■ Exercise instructions ■
Every line of the data must be set down exactly as shown.

Collection entries
+++++

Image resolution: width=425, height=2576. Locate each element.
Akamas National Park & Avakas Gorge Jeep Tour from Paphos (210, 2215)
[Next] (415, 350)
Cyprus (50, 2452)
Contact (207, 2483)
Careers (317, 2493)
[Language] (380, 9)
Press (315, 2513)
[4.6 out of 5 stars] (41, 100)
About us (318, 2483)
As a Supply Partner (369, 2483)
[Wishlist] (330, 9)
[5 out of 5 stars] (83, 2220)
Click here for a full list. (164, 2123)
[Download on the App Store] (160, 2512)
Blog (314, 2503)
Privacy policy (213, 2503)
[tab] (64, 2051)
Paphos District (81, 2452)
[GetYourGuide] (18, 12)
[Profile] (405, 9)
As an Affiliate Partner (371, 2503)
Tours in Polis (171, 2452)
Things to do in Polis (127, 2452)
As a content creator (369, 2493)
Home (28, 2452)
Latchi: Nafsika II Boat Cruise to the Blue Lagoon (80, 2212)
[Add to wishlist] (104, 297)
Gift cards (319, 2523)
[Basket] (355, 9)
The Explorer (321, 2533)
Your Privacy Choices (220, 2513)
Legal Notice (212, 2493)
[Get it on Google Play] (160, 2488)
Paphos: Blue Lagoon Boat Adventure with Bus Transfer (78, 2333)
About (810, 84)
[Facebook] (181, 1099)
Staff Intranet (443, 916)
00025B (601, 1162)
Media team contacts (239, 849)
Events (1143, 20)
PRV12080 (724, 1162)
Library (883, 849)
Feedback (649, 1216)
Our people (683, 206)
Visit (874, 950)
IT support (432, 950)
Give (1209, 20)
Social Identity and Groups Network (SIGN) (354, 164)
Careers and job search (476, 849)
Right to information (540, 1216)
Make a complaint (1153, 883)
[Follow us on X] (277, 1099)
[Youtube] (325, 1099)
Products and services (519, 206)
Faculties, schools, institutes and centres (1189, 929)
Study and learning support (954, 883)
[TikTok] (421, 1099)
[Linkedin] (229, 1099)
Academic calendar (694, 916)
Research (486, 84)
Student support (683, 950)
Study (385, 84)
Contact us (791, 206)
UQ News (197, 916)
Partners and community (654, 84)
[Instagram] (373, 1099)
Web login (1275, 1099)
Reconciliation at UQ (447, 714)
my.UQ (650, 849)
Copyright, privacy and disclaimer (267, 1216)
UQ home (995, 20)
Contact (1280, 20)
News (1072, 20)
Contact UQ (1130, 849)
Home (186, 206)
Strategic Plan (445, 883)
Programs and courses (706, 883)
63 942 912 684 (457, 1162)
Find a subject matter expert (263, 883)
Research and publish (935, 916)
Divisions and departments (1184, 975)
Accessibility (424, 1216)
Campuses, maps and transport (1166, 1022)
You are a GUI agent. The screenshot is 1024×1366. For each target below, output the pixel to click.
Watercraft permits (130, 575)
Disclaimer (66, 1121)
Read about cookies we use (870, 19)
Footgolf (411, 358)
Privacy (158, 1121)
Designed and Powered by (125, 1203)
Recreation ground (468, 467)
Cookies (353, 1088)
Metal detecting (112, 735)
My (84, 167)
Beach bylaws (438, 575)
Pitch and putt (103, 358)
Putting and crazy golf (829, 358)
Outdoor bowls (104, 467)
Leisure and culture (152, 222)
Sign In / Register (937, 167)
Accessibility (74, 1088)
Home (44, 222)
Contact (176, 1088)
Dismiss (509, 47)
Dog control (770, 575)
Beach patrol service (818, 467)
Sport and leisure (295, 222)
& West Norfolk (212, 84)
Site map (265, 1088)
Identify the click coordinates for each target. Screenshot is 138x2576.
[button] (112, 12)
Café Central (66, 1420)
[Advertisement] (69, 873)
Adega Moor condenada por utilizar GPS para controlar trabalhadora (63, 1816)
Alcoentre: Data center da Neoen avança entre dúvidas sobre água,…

+++++

■ Exercise solution ■
Image resolution: width=425, height=2576. Locate each element.
Akamas National Park & Avakas Gorge Jeep Tour from Paphos (210, 2215)
[Next] (415, 350)
Cyprus (50, 2452)
Contact (207, 2483)
Careers (317, 2493)
[Language] (380, 9)
Press (315, 2513)
[4.6 out of 5 stars] (41, 100)
About us (318, 2483)
As a Supply Partner (369, 2483)
[Wishlist] (330, 9)
[5 out of 5 stars] (83, 2220)
Click here for a full list. (164, 2123)
[Download on the App Store] (160, 2512)
Blog (314, 2503)
Privacy policy (213, 2503)
[tab] (64, 2051)
Paphos District (81, 2452)
[GetYourGuide] (18, 12)
[Profile] (405, 9)
As an Affiliate Partner (371, 2503)
Tours in Polis (171, 2452)
Things to do in Polis (127, 2452)
As a content creator (369, 2493)
Home (28, 2452)
Latchi: Nafsika II Boat Cruise to the Blue Lagoon (80, 2212)
[Add to wishlist] (104, 297)
Gift cards (319, 2523)
[Basket] (355, 9)
The Explorer (321, 2533)
Your Privacy Choices (220, 2513)
Legal Notice (212, 2493)
[Get it on Google Play] (160, 2488)
Paphos: Blue Lagoon Boat Adventure with Bus Transfer (78, 2333)
About (810, 84)
[Facebook] (181, 1099)
Staff Intranet (443, 916)
00025B (601, 1162)
Media team contacts (239, 849)
Events (1143, 20)
PRV12080 (724, 1162)
Library (883, 849)
Feedback (649, 1216)
Our people (683, 206)
Visit (874, 950)
IT support (432, 950)
Give (1209, 20)
Social Identity and Groups Network (SIGN) (354, 164)
Careers and job search (476, 849)
Right to information (540, 1216)
Make a complaint (1153, 883)
[Follow us on X] (277, 1099)
[Youtube] (325, 1099)
Products and services (519, 206)
Faculties, schools, institutes and centres (1189, 929)
Study and learning support (954, 883)
[TikTok] (421, 1099)
[Linkedin] (229, 1099)
Academic calendar (694, 916)
Research (486, 84)
Student support (683, 950)
Study (385, 84)
Contact us (791, 206)
UQ News (197, 916)
Partners and community (654, 84)
[Instagram] (373, 1099)
Web login (1275, 1099)
Reconciliation at UQ (447, 714)
my.UQ (650, 849)
Copyright, privacy and disclaimer (267, 1216)
UQ home (995, 20)
Contact (1280, 20)
News (1072, 20)
Contact UQ (1130, 849)
Home (186, 206)
Strategic Plan (445, 883)
Programs and courses (706, 883)
63 942 912 684 (457, 1162)
Find a subject matter expert (263, 883)
Research and publish (935, 916)
Divisions and departments (1184, 975)
Accessibility (424, 1216)
Campuses, maps and transport (1166, 1022)
You are a GUI agent. The screenshot is 1024×1366. For each target below, output the pixel to click.
Watercraft permits (130, 575)
Disclaimer (66, 1121)
Read about cookies we use (870, 19)
Footgolf (411, 358)
Privacy (158, 1121)
Designed and Powered by (125, 1203)
Recreation ground (468, 467)
Cookies (353, 1088)
Metal detecting (112, 735)
My (84, 167)
Beach bylaws (438, 575)
Pitch and putt (103, 358)
Putting and crazy golf (829, 358)
Outdoor bowls (104, 467)
Leisure and culture (152, 222)
Sign In / Register (937, 167)
Accessibility (74, 1088)
Home (44, 222)
Contact (176, 1088)
Dismiss (509, 47)
Dog control (770, 575)
Beach patrol service (818, 467)
Sport and leisure (295, 222)
& West Norfolk (212, 84)
Site map (265, 1088)
Identify the click coordinates for each target. Screenshot is 138x2576.
[button] (112, 12)
Café Central (66, 1420)
[Advertisement] (69, 873)
Adega Moor condenada por utilizar GPS para controlar trabalhadora (63, 1816)
Alcoentre: Data center da Neoen avança entre dúvidas sobre água,…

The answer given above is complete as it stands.